*TEXTO FORNECIDO:*
MADRI -- Numa rua arborizada de um bairro residencial da capital espanhola fica o XO, centro das operações de Dabiz Muñoz, de 43 anos, o madrilenho eleito pelo terceiro ano consecutivo o melhor do mundo pelo The Best Chef Awards. Lá, em uma sala de reuniões, cuja parede de vidro trazia escritos à mão como “No pain no gain” e “No limits. Think out of the box”, ele recebeu o NeoFeed para uma entrevista.
Seu restaurante mais famoso, o DiverXO, tem sete anos, e é o único de Madri com três estrelas Michelin. Por € 395 (R$ 2,2 mil, aproximadamente), o menu degustação, com harmonização de bebidas, é uma experiência que se prolonga por horas a fio, seja no almoço ou no jantar.
Sua outra casa mais conhecida é o RavioXO, onde faz dumplings ou pequenos raviólis numa mistura de sotaques gastronômicos, que vai do México à China, com uma extensa pesquisa do período pré-colombiano à cultura asiática. O menu degustação custa € 150 euros (R$ 800), mas há opções à la carte.

*LISTAGEM DE DADOS:*
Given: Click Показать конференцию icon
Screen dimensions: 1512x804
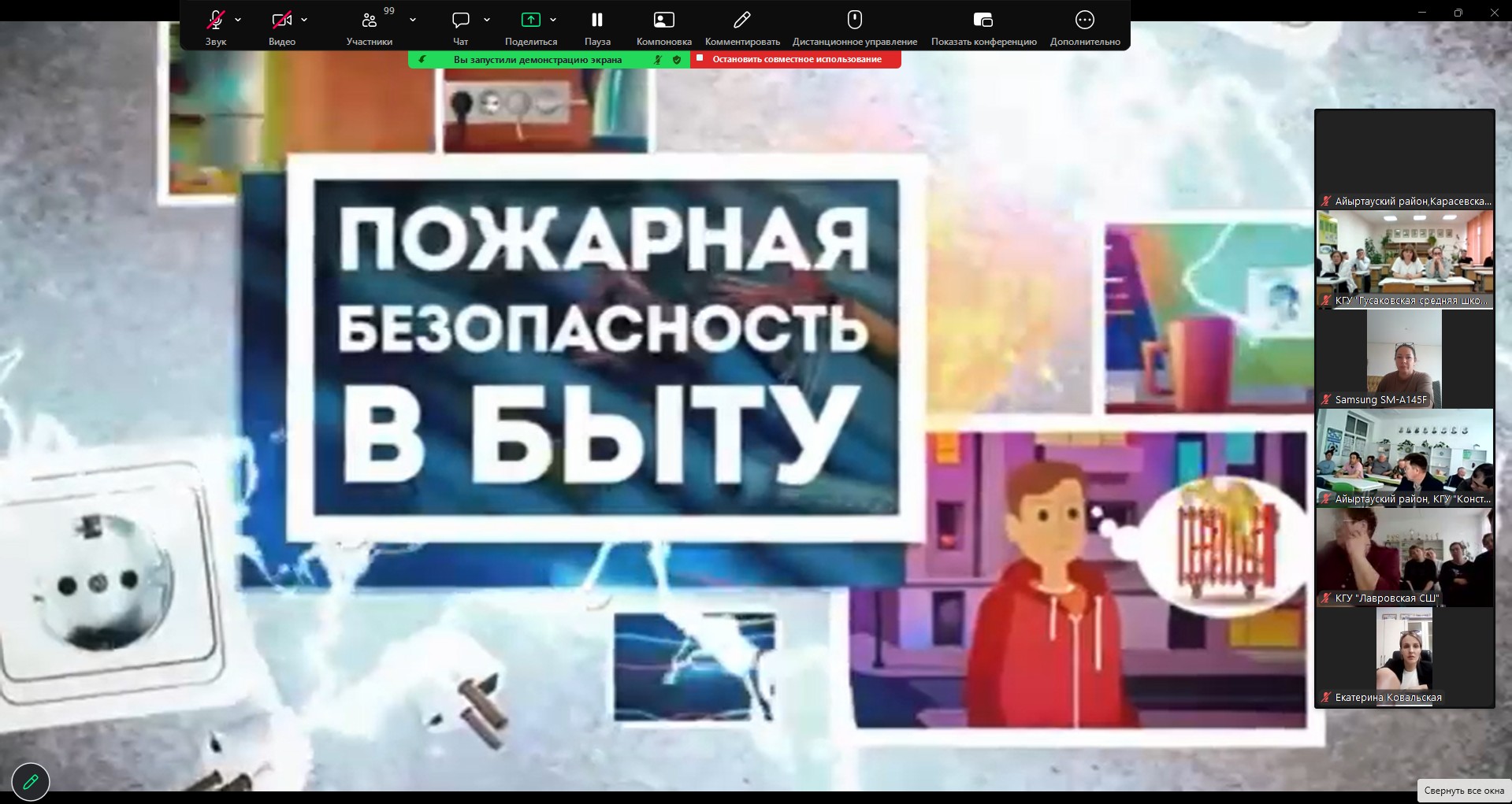Looking at the screenshot, I should [x=983, y=20].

*SUA TAREFA:* Transforme em lista o parágrafo do texto sobre Dabiz Muñoz que começa com "Seu restaurante mais famoso", sem perder os fatos principais. Responda usando só o texto.

*RESPOSTA ESPERADA:*
- DiverXO: o restaurante mais famoso de Dabiz Muñoz, com sete anos.
- É o único de Madri com três estrelas Michelin.
- O menu degustação com harmonização de bebidas custa € 395 (cerca de R$ 2,2 mil).
- A experiência dura horas, no almoço ou no jantar.